** Collected data entries **
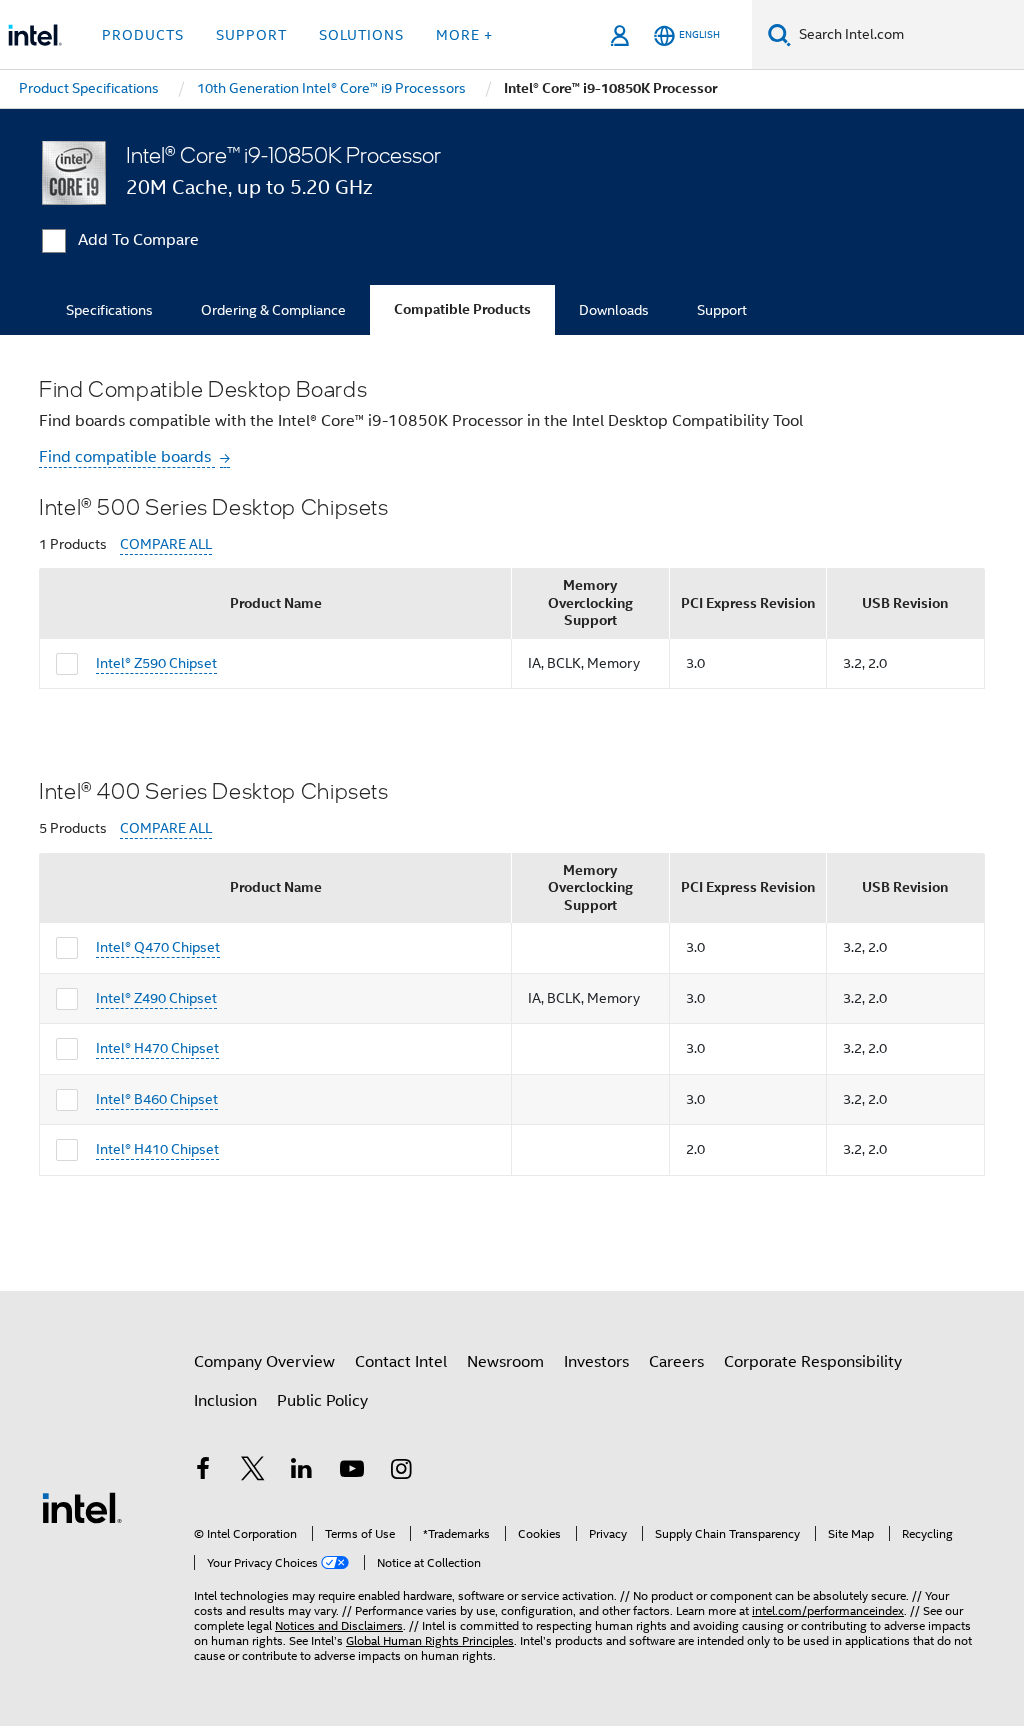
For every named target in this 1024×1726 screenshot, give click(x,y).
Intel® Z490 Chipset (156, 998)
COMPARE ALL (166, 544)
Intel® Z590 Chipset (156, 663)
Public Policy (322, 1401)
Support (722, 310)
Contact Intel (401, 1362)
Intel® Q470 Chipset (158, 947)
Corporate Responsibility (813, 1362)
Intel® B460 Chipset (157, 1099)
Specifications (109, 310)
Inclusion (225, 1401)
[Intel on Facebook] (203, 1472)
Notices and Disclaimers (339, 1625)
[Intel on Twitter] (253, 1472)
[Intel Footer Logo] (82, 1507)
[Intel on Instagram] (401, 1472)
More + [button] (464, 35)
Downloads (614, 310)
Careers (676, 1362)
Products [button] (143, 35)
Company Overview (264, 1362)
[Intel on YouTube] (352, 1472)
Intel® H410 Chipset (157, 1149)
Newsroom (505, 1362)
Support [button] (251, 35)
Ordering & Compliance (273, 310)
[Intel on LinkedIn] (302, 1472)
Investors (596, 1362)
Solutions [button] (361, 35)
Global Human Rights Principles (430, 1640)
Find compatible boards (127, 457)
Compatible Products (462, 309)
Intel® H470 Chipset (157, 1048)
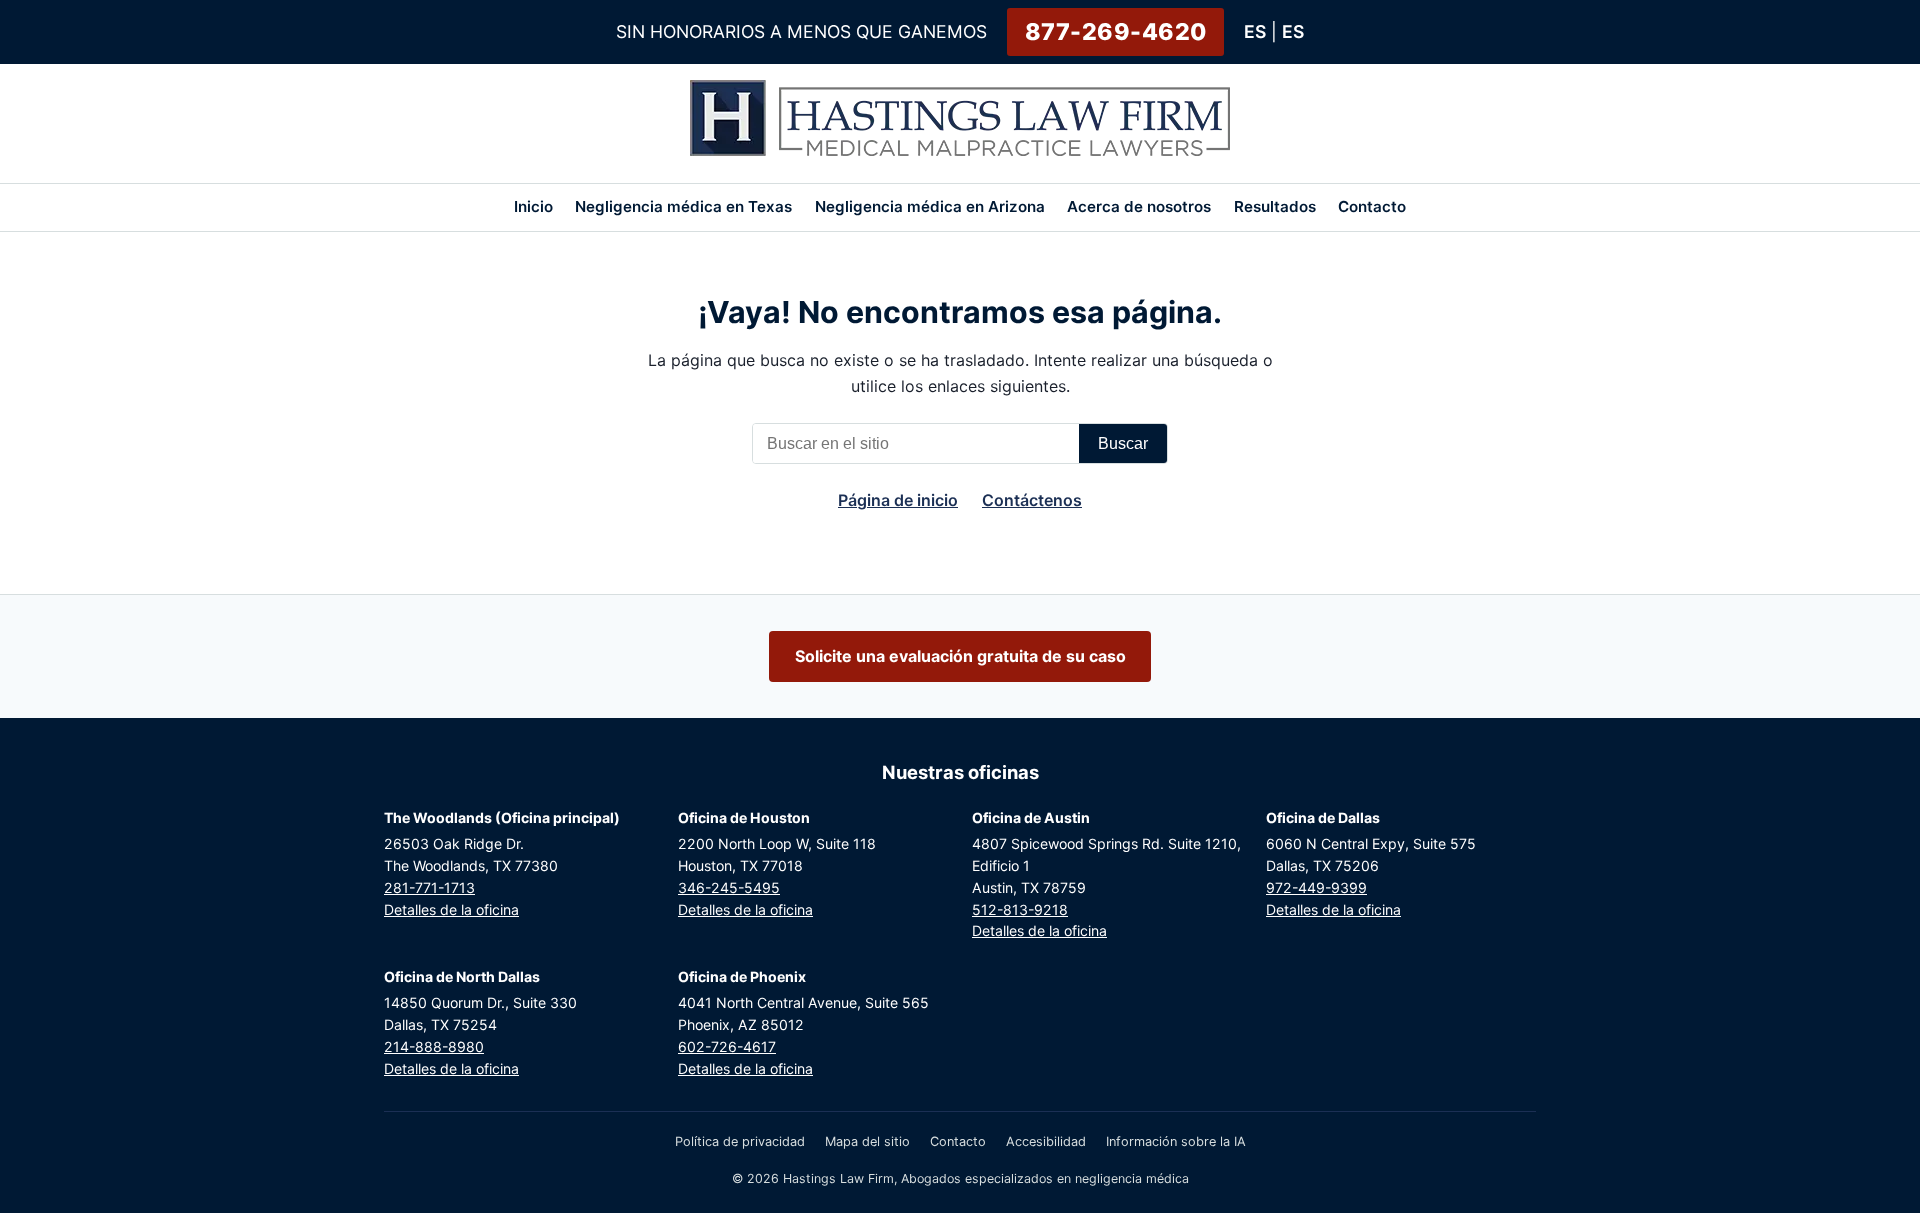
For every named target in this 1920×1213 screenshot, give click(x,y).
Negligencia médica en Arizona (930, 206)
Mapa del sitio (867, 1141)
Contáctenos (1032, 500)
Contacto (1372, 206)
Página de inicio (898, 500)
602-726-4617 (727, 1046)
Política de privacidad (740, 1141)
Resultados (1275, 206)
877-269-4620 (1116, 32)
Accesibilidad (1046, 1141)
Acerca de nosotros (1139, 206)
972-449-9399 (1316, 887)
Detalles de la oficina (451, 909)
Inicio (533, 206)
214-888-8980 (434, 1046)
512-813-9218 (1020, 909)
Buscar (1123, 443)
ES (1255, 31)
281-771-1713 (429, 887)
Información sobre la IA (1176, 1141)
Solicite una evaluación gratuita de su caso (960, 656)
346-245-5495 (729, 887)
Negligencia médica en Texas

** PROBLEM **
Return all the entries word for word, but omit any pictures they contain.

** THE ANSWER **
For every named target in this 1024×1726 screenshot, give click(x,y).
Intel® Z490 Chipset (156, 998)
COMPARE ALL (166, 544)
Intel® Z590 Chipset (156, 663)
Public Policy (322, 1401)
Support (722, 310)
Contact Intel (401, 1362)
Intel® Q470 Chipset (158, 947)
Corporate Responsibility (813, 1362)
Intel® B460 Chipset (157, 1099)
Specifications (109, 310)
Inclusion (225, 1401)
[Intel on Facebook] (203, 1472)
Notices and Disclaimers (339, 1625)
[Intel on Twitter] (253, 1472)
[Intel Footer Logo] (82, 1507)
[Intel on Instagram] (401, 1472)
More + [button] (464, 35)
Downloads (614, 310)
Careers (676, 1362)
Products [button] (143, 35)
Company Overview (264, 1362)
[Intel on YouTube] (352, 1472)
Intel® H410 Chipset (157, 1149)
Newsroom (505, 1362)
Support [button] (251, 35)
Ordering & Compliance (273, 310)
[Intel on LinkedIn] (302, 1472)
Investors (596, 1362)
Solutions [button] (361, 35)
Global Human Rights Principles (430, 1640)
Find compatible boards (127, 457)
Compatible Products (462, 309)
Intel® H470 Chipset (157, 1048)
For every named target in this 1920×1213 screenshot, give click(x,y).
Negligencia médica en Arizona (930, 206)
Mapa del sitio (867, 1141)
Contáctenos (1032, 500)
Contacto (1372, 206)
Página de inicio (898, 500)
602-726-4617 (727, 1046)
Política de privacidad (740, 1141)
Resultados (1275, 206)
877-269-4620 (1116, 32)
Accesibilidad (1046, 1141)
Acerca de nosotros (1139, 206)
972-449-9399 (1316, 887)
Detalles de la oficina (451, 909)
Inicio (533, 206)
214-888-8980 (434, 1046)
512-813-9218 (1020, 909)
Buscar (1123, 443)
ES (1255, 31)
281-771-1713 (429, 887)
Información sobre la IA (1176, 1141)
Solicite una evaluación gratuita de su caso (960, 656)
346-245-5495 (729, 887)
Negligencia médica en Texas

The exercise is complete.